Pixel coordinate grounding data
**********
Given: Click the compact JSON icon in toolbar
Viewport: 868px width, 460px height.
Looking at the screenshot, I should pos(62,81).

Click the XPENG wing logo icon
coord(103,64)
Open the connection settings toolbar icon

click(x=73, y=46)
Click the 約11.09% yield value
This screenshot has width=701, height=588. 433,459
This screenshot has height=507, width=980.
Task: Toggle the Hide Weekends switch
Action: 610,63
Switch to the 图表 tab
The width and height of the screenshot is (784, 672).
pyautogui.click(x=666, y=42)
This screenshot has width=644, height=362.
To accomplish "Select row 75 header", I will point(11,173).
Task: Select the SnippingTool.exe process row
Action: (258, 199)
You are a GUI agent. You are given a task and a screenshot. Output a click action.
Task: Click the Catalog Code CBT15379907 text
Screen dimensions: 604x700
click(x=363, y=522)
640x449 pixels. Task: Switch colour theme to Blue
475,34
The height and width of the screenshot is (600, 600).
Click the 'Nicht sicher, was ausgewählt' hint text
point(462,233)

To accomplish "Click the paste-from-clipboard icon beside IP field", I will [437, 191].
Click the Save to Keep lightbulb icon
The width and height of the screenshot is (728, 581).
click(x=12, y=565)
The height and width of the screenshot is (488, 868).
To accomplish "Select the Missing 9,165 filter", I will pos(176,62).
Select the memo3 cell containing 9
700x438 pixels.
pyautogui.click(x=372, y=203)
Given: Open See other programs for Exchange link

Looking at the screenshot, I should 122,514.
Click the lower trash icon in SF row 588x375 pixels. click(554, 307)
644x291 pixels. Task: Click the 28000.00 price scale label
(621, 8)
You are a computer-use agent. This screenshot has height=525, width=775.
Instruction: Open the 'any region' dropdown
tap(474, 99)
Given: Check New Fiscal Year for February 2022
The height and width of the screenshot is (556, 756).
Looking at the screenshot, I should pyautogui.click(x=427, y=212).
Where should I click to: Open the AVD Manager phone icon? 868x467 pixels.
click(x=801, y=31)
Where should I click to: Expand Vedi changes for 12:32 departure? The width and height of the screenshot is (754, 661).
**********
**Your goal:**
Write each entry out again, exactly as it reads above.

**Problem solution:**
Given: Click the compact JSON icon in toolbar
Viewport: 868px width, 460px height.
Looking at the screenshot, I should pos(62,81).

Click the XPENG wing logo icon
coord(103,64)
Open the connection settings toolbar icon

click(x=73, y=46)
Click the 約11.09% yield value
This screenshot has width=701, height=588. 433,459
This screenshot has height=507, width=980.
Task: Toggle the Hide Weekends switch
Action: 610,63
Switch to the 图表 tab
The width and height of the screenshot is (784, 672).
pyautogui.click(x=666, y=42)
This screenshot has width=644, height=362.
To accomplish "Select row 75 header", I will point(11,173).
Task: Select the SnippingTool.exe process row
Action: (258, 199)
You are a GUI agent. You are given a task and a screenshot. Output a click action.
Task: Click the Catalog Code CBT15379907 text
Screen dimensions: 604x700
click(x=363, y=522)
640x449 pixels. Task: Switch colour theme to Blue
475,34
The height and width of the screenshot is (600, 600).
Click the 'Nicht sicher, was ausgewählt' hint text
point(462,233)

To accomplish "Click the paste-from-clipboard icon beside IP field", I will [437, 191].
Click the Save to Keep lightbulb icon
The width and height of the screenshot is (728, 581).
click(x=12, y=565)
The height and width of the screenshot is (488, 868).
To accomplish "Select the Missing 9,165 filter", I will pos(176,62).
Select the memo3 cell containing 9
700x438 pixels.
pyautogui.click(x=372, y=203)
Given: Open See other programs for Exchange link

Looking at the screenshot, I should 122,514.
Click the lower trash icon in SF row 588x375 pixels. click(554, 307)
644x291 pixels. Task: Click the 28000.00 price scale label
(621, 8)
You are a computer-use agent. This screenshot has height=525, width=775.
Instruction: Open the 'any region' dropdown
tap(474, 99)
Given: Check New Fiscal Year for February 2022
The height and width of the screenshot is (556, 756).
Looking at the screenshot, I should pyautogui.click(x=427, y=212).
Where should I click to: Open the AVD Manager phone icon? 868x467 pixels.
click(x=801, y=31)
Where should I click to: Expand Vedi changes for 12:32 departure? The width and height of the screenshot is (754, 661).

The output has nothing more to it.